À travers cette insurrection où se mêlent donc refus de partir en guerre, racisme et haine de classe, Martin Scorsese œuvre à contre-courant[3] en se saisissant d’une page sombre de l’Histoire pour mieux la soustraire à l’oubli. À l’instar de Michael Cimino dans Heaven’s Gate (1980), il met en scène l’opposition sanglante entre l’ordre établi – qu’il soit représenté par le patronat et sa milice chez Cimino ou le gouvernement et l’armée chez Scorsese – et les plus pauvres.

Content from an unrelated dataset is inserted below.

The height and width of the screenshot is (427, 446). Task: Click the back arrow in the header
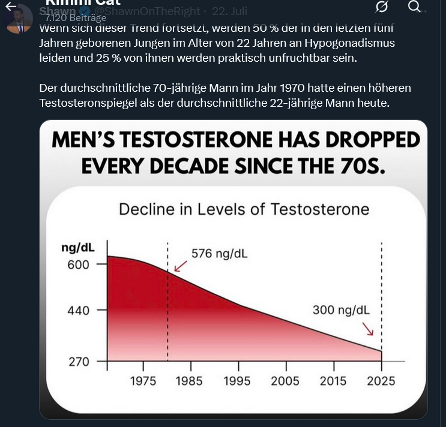click(x=11, y=6)
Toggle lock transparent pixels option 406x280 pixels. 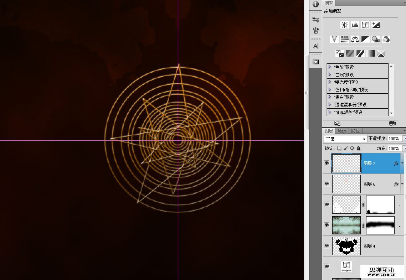[x=339, y=148]

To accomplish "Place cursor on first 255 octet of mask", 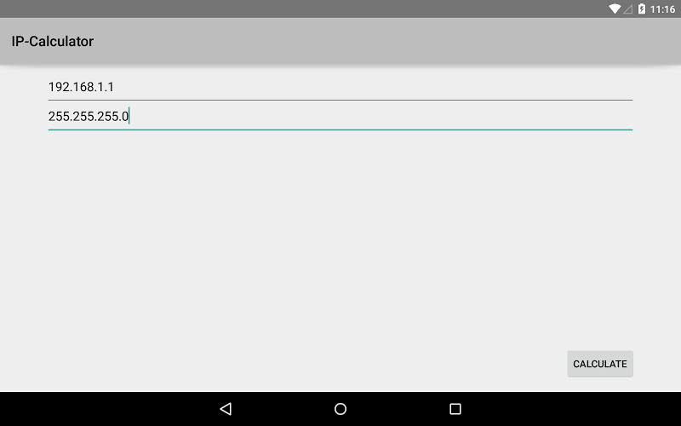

Il est difficile de ne pas voir dans cette séquence de guerre civile un rappel de ce que disait John Bridges (Jeff Bridges), le propriétaire de la salle de bal baptisée justement « Heaven’s Gate » à James Averill (Kris Kristofferson), le marshal du comté Johnson dans le Wyoming, à propos d’une liste noire d’immigrés indésirables devant être éliminés par des mercenaires financés par de riches éleveurs : « il est dangereux d’être pauvre dans ce pays ». Et son interlocuteur de répondre : « ça a toujours été le cas ». Pour un pays qui se rêve sans clivages économiques et donc sans conflits sociaux[4], le plan de Gangs of New York renvoie aux États-Unis l’image, pourtant réelle mais rarement vue à l’écran, d’une société gangrénée par les antagonismes de classes. De The Irishman (2019) dans lequel il met en scène le sulfureux président du syndicat des conducteurs routiers Jimmy Hoffa (Al Pacino), la mafia et les Kennedy à Killers of The Flower Moon (2023) avec les meurtres en série au sein de la communauté des Osages dans l’Oklahoma des années 1920, Martin Scorsese, visiblement de plus en plus préoccupé par les angles morts de l’histoire de son pays, ne cesse depuis d’en fouailler les plaies purulentes.



[1] Howard Zinn, Une histoire populaire des États-Unis, de 1492 à nos jours, Éditions Lux, 2002, p. 273.

[2] « The pursuit of happiness ». Dans la Déclaration d’indépendance des États-Unis, il s’agit, à côté de la vie et de la liberté, du troisième droit inaliénable.

[3] Le film est encore en cours de montage lorsque les tours du World Trade Center s’effondrent le 11 septembre 2001. Sa sortie en salle est repoussée en décembre 2002 pour éviter de confronter la violence du film à celle des attentats.

[4] Toutefois, quelques exceptions notables confirment la règle : Black Fury (Michael Curtiz, 1935), Salt of the Earth (Herbert J. Biberman, 1954), The Molly Maguires (Martin Ritt, 1970), Norma Rae (Martin Ritt, 1979), The River (Mark Rydell, 1984) et Matewan (John Sayles, 1987).